New glycoside hydrolase families of β-1,2-glucanases.

Abstract

β-1,2-Glucans are natural glucose polymers produced by bacteria and play important physiological roles, including as symbiotic or pathogenic factors and in osmoregulation. Glycoside hydrolase (GH) families related to β-1,2-glucan metabolism (GH144, GH162, and GH189) have recently been created by identification of two β-1,2-glucanases and a β-1,2-glucanotransferase, respectively. In this study, we further found four phylogenetically new groups with unknown functions (Groups 1-4) by sequence database analysis using enzymes from GH144 and GH162 as queries.

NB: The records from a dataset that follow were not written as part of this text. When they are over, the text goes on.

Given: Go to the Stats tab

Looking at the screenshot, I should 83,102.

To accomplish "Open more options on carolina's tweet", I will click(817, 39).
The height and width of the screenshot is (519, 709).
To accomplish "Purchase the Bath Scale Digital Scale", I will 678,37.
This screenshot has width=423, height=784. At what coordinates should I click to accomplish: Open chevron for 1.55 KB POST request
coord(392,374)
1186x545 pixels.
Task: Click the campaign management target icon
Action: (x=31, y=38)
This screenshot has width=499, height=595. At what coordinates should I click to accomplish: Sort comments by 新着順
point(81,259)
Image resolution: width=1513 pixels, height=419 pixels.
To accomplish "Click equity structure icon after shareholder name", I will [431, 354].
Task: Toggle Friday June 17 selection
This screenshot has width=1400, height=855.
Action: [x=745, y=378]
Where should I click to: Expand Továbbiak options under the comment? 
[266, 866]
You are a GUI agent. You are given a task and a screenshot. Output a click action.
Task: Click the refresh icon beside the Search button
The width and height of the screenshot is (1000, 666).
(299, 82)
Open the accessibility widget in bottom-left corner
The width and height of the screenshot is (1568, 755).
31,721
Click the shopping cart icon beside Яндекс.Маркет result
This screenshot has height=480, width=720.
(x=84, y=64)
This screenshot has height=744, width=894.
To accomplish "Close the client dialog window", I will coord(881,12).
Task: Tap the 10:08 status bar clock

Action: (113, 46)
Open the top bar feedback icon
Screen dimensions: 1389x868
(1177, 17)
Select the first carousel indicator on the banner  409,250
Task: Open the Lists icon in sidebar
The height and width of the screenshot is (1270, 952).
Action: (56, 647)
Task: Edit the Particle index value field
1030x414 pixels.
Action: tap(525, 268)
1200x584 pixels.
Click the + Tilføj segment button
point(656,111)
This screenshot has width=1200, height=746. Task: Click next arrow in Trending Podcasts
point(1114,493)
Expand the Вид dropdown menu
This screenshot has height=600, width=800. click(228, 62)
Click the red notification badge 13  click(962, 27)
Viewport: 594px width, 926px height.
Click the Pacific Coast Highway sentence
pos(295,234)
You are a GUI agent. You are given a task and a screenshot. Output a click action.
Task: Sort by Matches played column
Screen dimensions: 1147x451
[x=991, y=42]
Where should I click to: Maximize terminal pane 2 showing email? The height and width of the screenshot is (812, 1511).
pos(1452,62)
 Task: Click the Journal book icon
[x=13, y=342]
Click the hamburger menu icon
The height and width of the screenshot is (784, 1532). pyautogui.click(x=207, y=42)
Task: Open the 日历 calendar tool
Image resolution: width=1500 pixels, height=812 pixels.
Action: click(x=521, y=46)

Biochemical analysis of representative proteins in these groups revealed that the proteins in Groups 1-3 showed hydrolytic activity specific to β-1,2-glucan, while no substrate was found for the Group 4 protein. The kinetic parameters of the enzymes of Groups 1-3 were similar to GH144 and GH162 β-1,2-glucanases, indicating that these enzymes were β-1,2-glucanases. Optical rotation analysis revealed that the β-1,2-glucanases followed an anomer-inverting mechanism. Structural analysis of the proteins in Groups 1-4 revealed that they possess (α/α)₆-barrel folds similar to those of GH144, GH162, and GH189 enzymes. Comparison of spatial positions of predicted acidic catalytic residues suggested that Groups 1-3 and GH144 had the same reaction mechanism. Overall, phylogenetic, biochemical, and structural analyses revealed that Groups 1-3 are new GH families, GH192, GH193, and GH194, respectively, and that the three families belong to clan GH-S (clan GH, classification based on structural similarity) as GH144 and GH162.